Sometimes you have to fight to get your high-quality data...

Published on December 12, 2023 by profshanks

data wrangling web scraping collaboration self efficacy

6 min READ

In an ideal world, those of us working with data would have frictionless access to our data warehouses, and the data engineering behind those troves of data would be modern, efficient, and user friendly. I don’t live there either. Here’s what I’m doing to get by…

I coordinate a course taken by two-thirds of the students at our university, split across dozens of class sections. To do my job, I need accurate rosters detailing which students are in which sections, along with their email addresses and other details that enable me to circulate surveys and other tools that we use to keep tabs on how the program is going. Obtaining accurate versions of those rosters in a timely fashion has proven challenging over the years, and many different approaches have been used including:

  • Having faculty send me a copy of their rosters (lots of mistakes, inconsistent response times)
  • Direct data-requests from the folks who run our data-warehouse (can take up to a week, we pay a fee for every data pull)
  • I copy/paste the data from the learning management system using my administrative access privileges (Incomplete data, time-consuming & error-prone process)
  • Collect missing data from student reponses to surveys (error-prone, some students don’t do the survey)

The Mission:

What I need is the ability to pull a complete set of data on the students in my program multiple times throughout the semester as they add and drop classes. This is particulary important in the early weeks of the semester when student schedules are the most changeable.

The Plan:

The good news is that I have access to all of the data, I just don’t have the authority to access that data using something efficient like a SQL query. I have to click through page after page after page in the online interface, copying and pasting data as I go into a separate Excel sheet. This is mindless, repetitive, and consequently error-prone. This also happens to be exactly the sort of thing that a web-scraper can do far more accurately and efficiently!

Step-By-Step:

The Tools: My package of choice for this task is Selenium. One day I will learn to do these sorts of things with Perl, but once again Python lives up to its reputation as the perpetually “good enough” language. Using the Selenium WebDriver I can navigate through all of those same clicks, and collect the desired data along the way into a Pandas dataframe for later export into an Excel file. That file can then be used in multiple scripts throughout the semester.
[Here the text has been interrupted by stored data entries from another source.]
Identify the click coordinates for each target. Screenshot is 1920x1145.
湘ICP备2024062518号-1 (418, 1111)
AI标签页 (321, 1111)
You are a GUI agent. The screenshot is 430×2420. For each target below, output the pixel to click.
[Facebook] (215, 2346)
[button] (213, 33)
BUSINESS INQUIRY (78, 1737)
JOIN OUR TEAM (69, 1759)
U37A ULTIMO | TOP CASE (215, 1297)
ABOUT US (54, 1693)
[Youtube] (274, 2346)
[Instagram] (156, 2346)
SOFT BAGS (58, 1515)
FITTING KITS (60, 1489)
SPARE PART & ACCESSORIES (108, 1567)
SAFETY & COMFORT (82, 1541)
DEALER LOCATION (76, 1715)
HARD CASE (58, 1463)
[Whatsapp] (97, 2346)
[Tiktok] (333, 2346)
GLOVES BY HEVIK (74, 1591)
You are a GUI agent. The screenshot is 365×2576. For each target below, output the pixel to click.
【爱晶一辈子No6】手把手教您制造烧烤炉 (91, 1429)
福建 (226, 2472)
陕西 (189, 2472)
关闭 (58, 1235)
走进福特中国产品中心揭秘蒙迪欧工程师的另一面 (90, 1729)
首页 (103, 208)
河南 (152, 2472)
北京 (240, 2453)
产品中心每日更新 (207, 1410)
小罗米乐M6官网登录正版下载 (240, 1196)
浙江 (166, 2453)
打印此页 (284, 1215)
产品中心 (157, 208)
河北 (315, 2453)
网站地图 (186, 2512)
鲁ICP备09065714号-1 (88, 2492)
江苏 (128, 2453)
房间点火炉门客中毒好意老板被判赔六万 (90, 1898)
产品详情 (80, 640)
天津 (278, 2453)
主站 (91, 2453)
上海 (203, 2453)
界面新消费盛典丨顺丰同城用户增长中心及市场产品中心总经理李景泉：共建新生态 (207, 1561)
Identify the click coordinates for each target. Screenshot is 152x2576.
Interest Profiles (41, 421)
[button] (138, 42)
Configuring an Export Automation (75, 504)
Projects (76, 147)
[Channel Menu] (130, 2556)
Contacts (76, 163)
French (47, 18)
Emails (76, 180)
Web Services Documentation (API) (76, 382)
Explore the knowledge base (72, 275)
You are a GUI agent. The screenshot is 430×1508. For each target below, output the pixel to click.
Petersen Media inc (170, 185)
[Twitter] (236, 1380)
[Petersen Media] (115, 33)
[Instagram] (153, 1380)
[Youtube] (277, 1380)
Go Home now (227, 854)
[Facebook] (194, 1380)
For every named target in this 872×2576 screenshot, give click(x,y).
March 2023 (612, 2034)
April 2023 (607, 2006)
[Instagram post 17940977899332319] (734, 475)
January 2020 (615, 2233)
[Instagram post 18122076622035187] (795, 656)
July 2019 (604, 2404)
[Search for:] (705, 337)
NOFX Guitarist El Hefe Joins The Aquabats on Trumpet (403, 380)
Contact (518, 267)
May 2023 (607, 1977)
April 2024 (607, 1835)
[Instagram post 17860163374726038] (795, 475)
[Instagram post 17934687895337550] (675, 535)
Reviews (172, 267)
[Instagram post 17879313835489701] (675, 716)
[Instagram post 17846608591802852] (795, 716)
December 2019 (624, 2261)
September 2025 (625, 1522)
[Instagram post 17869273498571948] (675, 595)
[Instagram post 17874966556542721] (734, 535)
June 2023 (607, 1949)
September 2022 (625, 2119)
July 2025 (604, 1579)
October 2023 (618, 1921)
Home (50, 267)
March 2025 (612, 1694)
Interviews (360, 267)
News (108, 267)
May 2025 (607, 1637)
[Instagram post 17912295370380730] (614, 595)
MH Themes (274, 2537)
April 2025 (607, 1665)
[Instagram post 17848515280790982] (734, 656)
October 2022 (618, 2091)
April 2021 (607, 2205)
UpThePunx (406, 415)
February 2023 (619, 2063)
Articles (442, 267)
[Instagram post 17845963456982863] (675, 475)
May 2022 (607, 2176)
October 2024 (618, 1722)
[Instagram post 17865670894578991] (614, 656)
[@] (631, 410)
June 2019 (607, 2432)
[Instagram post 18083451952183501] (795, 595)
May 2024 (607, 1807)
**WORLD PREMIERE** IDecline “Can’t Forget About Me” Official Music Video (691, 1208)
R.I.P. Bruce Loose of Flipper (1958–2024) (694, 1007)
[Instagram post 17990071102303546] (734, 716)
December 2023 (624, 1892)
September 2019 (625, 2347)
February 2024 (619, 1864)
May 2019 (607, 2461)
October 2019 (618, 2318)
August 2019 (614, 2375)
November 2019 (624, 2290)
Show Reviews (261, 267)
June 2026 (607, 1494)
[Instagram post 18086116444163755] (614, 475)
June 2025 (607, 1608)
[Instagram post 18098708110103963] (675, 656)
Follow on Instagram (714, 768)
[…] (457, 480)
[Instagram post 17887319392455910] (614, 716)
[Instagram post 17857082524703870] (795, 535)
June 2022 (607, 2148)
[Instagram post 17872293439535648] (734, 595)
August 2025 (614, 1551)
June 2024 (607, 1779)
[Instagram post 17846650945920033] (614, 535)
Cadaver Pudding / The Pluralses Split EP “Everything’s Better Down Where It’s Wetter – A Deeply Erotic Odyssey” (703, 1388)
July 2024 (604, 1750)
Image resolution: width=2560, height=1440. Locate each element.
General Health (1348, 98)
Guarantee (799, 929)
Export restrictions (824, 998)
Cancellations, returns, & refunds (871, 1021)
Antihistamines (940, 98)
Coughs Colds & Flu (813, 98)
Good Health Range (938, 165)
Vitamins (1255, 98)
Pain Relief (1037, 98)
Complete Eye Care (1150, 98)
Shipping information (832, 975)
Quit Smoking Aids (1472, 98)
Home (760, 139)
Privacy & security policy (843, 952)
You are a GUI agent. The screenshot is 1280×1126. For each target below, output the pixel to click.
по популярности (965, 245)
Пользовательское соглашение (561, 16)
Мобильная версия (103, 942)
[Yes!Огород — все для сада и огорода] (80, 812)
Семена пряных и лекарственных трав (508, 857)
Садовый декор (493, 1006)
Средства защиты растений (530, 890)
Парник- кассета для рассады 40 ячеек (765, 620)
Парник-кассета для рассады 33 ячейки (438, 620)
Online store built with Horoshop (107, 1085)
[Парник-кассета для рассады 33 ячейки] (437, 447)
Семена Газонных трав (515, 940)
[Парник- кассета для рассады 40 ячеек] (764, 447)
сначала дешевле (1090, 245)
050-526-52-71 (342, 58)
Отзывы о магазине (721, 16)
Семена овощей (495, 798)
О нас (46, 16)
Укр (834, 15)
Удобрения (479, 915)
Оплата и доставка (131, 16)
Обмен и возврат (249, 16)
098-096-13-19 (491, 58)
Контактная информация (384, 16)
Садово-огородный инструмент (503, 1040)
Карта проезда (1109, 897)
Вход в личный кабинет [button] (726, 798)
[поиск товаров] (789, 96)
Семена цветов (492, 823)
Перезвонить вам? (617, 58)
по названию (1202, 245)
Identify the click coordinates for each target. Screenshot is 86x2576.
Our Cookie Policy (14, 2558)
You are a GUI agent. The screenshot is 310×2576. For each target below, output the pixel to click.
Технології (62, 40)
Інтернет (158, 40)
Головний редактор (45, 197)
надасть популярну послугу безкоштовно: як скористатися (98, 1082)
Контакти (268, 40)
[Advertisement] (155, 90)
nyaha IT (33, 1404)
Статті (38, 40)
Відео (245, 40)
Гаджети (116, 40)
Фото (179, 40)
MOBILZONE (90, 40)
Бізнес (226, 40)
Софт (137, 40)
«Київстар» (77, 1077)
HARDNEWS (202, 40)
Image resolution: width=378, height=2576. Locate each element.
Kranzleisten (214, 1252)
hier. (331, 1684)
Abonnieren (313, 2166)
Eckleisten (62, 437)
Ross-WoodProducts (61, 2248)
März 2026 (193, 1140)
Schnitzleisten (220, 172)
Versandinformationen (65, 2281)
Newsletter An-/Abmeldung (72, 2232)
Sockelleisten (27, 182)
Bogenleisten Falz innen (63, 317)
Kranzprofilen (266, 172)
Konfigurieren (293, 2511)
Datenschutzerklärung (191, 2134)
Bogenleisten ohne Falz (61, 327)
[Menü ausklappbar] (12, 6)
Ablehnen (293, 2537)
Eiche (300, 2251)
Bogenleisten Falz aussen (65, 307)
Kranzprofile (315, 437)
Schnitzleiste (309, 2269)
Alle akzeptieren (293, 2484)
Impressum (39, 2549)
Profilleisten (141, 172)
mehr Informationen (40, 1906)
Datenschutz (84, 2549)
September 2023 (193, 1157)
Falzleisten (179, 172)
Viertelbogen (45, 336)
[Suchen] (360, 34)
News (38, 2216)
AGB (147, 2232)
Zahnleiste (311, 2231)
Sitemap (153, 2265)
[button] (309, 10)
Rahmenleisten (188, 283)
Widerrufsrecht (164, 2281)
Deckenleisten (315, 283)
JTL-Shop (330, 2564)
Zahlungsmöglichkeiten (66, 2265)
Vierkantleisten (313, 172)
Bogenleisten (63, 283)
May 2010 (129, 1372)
Building the Script: The majority of the work here involved walking through each page of the interface and inspecting each data field to find the XPath. This allows the WebDriver object to find what I’m looking for. As with most projects, I only wound up needing a small fraction the Selenium’s capability. In fact 99% of the work was done with a single method:

cell = driver.find_element(By.XPATH, '//*[@id="EMAIL_LINK$0"]')

A handful of methods called on the “cell” object (.text, .send_keys(), .click(), .get_attribute) covered nearly all of the activity that I was looking for the WebDriver to execute. There were also some nuances involving string slicing that were required to give me the precise format that I needed in my final Excel sheet. Here is one example:

email = str(driver.find_element(By.XPATH, f'//*[@id="EMAIL_LINK${i}"]').get_attribute('href'))[7:]

Here I had to give the WebDriver a heads up that I wanted to scrape the ‘href’ attribute, and that I wanted it to slice off the first 7 elements (“mailto:”) of the string. Otherwise the process of creating the code was just as simplistic and repetitive as it was doing the same activity by hand!

As each piece of data was scraped, it was added to a dictionary, which was then appended as a new row of a Pandas dataframe. When all of the sections had been scraped, the dataframe was exported as an Excel workbook.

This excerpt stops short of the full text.